Samples are selected randomly and, unless noted otherwise, the members are assumed to be independent of each other. That is, the selection of one participant does not affect the selection of another one. For each subject or observation, we collect various characteristics that are related to the question of interest. Often called variables, these traits can take any form and value. For instance, the melanoma dataset contains the variable “thickness”, which measures the tumour thickness in millimeters and has been found to be an important prognostic factor of malignant melanoma1. Statistical inference allows us to understand how tumour thickness is related to the presence of malignant melanoma in the target population. Variables follow distributions, which tell us the possible values a variable can take and the likelihood of observing those values in a random sample from the population.

 

Univariate Exploratory Data Analysis

The first step of EDA consists of visualizing and summarizing the data. Data visualizations give us a high-level understanding of data patterns, whereas data summaries make it manageable to describe large amounts of data. It is helpful to start EDA by analyzing one variable at a time. Variables can be either categorical or numerical, and they can be further classified as described in Figure 1.


Figure 1. Variable types.



In the data panel at the right hand side of RStudio, we can also check the variable types and values for several of the first observations.
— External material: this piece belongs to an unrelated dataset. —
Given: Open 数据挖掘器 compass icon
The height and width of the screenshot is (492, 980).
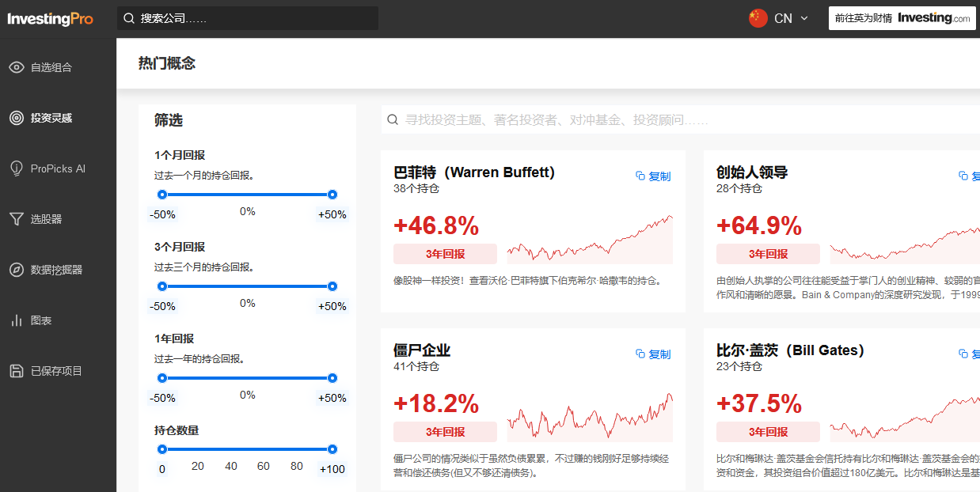Looking at the screenshot, I should coord(17,270).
Figure 2. Data variables and variable types observed in the data panel of RStudio.


Note that all variables are numerical because R was not able to automatically recognize categorical variables as such. Therefore, we need to convert them to categorical.



The variables status (1 = died from melanoma, 2 = still alive, 3 = died from causes other than melanoma), sex (1 = male, 0 = female), and ulcer (ulcer in tumour, 1 = present, 0 = absent) are nominal variables because they are groupings that do not preserve any rank ordering. On the other hand, if we were to group age into categories (i.e. 1 = age <18, 2 = age between 18 & 65, 3 = age > 65), we would have an ordinal variable where categories follow a meaningful order. By exploring the behaviour of age as a categorical variable versus a numerical variable, we can decide which variable type to keep in a statistical model.
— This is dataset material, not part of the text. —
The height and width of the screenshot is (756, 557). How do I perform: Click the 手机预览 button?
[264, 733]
Let’s consider the numerical variables age (in years), thickness (tumour thickness in millimeters), and time (survival time in days). Among them, age and time are count variables, whereas thickness is a continuous variable because it has uncountable set of numbers between two values1. This means that, between any two values of this variable, we can still find an in-between value.

 

Exploring Categorical Variables

Frequencies and Relative Frequencies

Categorical variables can be summarized by counting the number of times each level or category has been observed in the data. In the melanoma dataset, you probably wonder how many participants are female and how many are male. This number is called a frequency. The frequency table below shows that in the dataset, there are 126 female and 79 male observations.



If we wanted to know this information in terms of proportions or percentages, we can create a relative frequency table as the one below that indicates that, of the total sample size of n=205 participants, 61% is female and the remaining 39% is male. Relative frequencies are proportions of the sample size. Hence, they will always sum to 1.



Bar Graphs

The frequencies of categorical variables are visualized in bar graphs. The x-axis displays each category, while the y-axis represents the observed frequencies or relative frequencies.



Figure 3. Bar plot of sex.


The relative frequencies of categorical variables can also be plotted in pie charts.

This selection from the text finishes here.